------ Extracted records

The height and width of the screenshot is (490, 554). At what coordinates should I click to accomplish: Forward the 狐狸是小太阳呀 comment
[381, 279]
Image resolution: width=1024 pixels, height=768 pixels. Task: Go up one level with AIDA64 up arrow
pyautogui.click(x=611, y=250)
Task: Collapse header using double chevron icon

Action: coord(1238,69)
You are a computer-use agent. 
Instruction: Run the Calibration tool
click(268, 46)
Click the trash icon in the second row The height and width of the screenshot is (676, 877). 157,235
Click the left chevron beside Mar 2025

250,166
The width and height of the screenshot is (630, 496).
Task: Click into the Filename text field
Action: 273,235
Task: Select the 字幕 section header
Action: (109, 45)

------------

Required action: Print out the complete data above, character for character.

Output for this exercise:
The height and width of the screenshot is (490, 554). At what coordinates should I click to accomplish: Forward the 狐狸是小太阳呀 comment
[381, 279]
Image resolution: width=1024 pixels, height=768 pixels. Task: Go up one level with AIDA64 up arrow
pyautogui.click(x=611, y=250)
Task: Collapse header using double chevron icon

Action: coord(1238,69)
You are a computer-use agent. 
Instruction: Run the Calibration tool
click(268, 46)
Click the trash icon in the second row The height and width of the screenshot is (676, 877). 157,235
Click the left chevron beside Mar 2025

250,166
The width and height of the screenshot is (630, 496).
Task: Click into the Filename text field
Action: 273,235
Task: Select the 字幕 section header
Action: (109, 45)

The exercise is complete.